WHAT THE TASK REQUIRES: Make an exact copy of the records, with the pictures left out.

Excerpts from a dataset
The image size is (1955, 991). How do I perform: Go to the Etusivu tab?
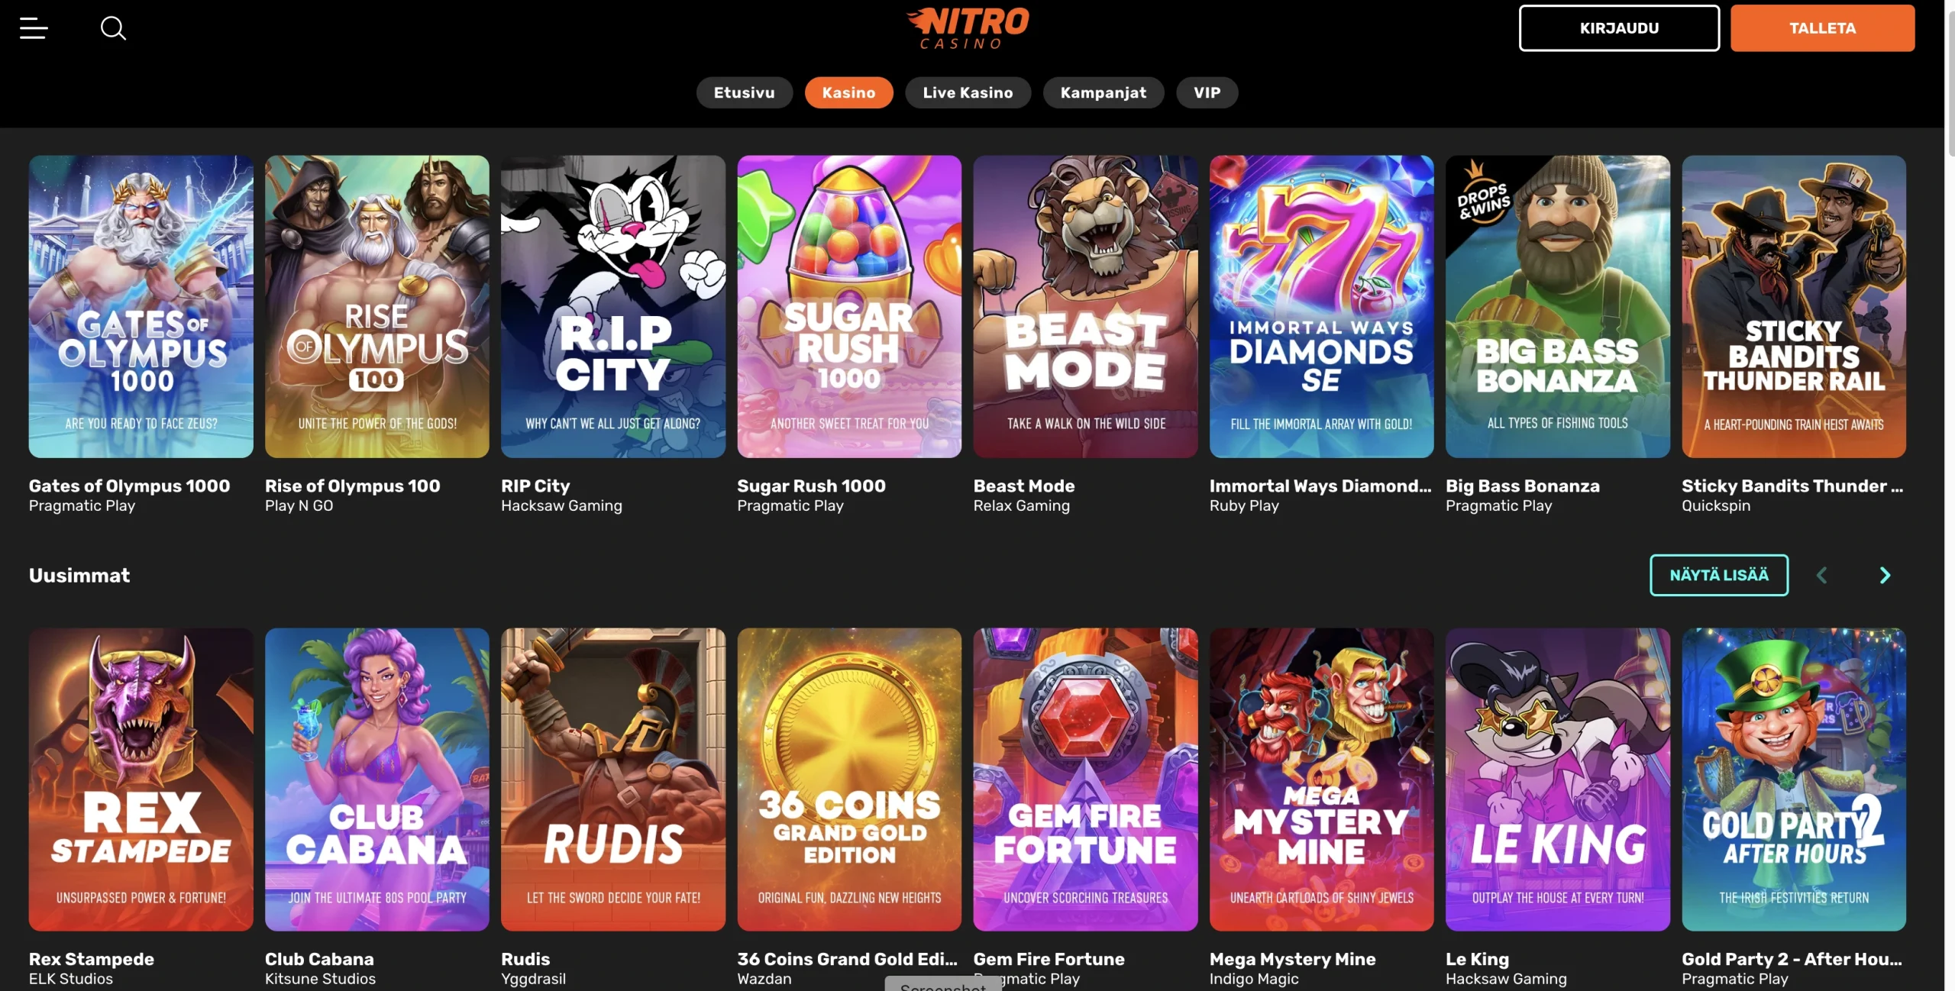click(x=744, y=92)
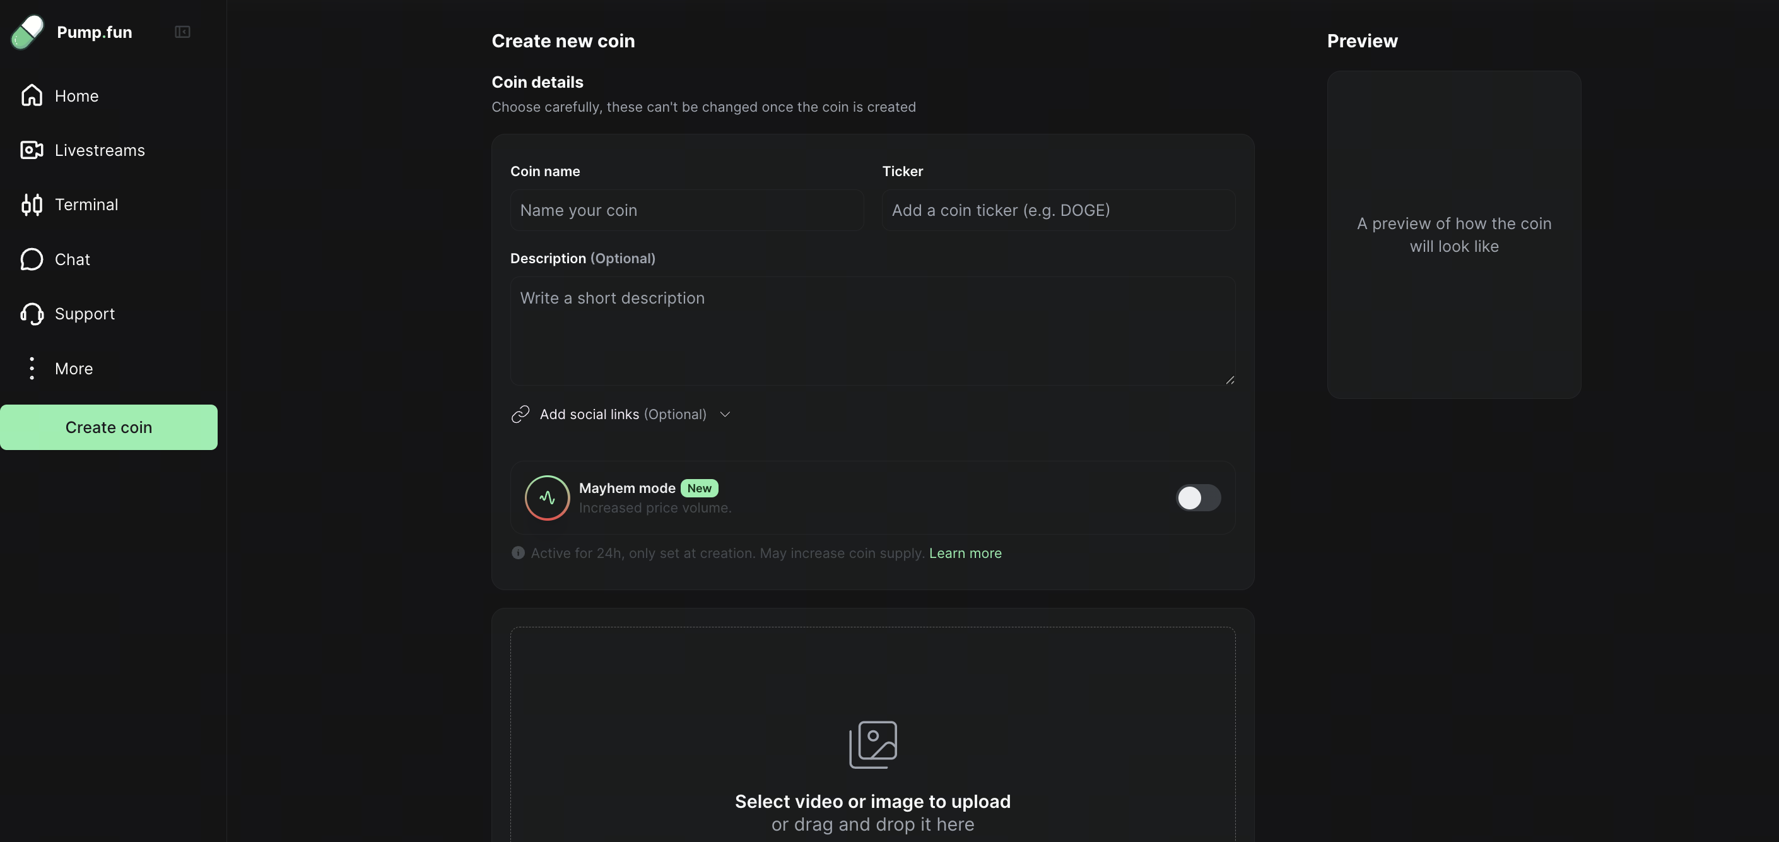Collapse the sidebar with the panel icon
1779x842 pixels.
[x=182, y=32]
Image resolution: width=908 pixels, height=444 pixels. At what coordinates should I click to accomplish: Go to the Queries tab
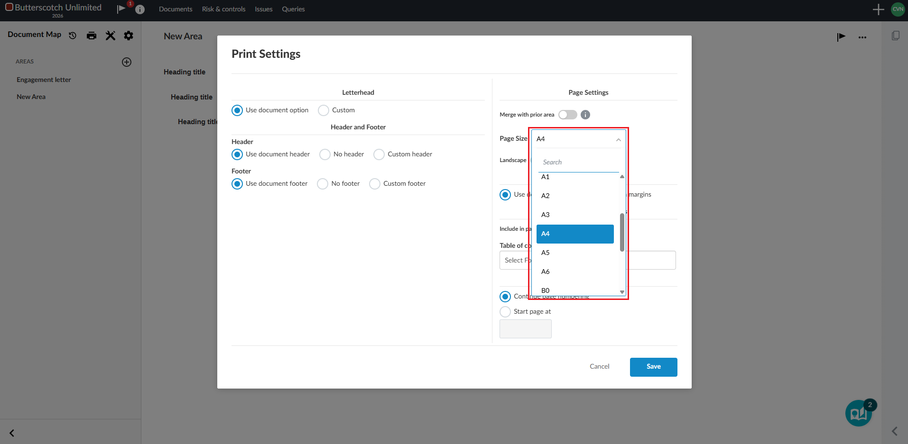click(x=293, y=9)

OUTPUT OF THE EXERCISE:
The image size is (1955, 991). How do I perform: Go to the Etusivu tab?
click(x=744, y=92)
Collapse the sidebar with the panel icon
1779x842 pixels.
[x=182, y=32]
Image resolution: width=908 pixels, height=444 pixels. At what coordinates should I click to accomplish: Go to the Queries tab
click(x=293, y=9)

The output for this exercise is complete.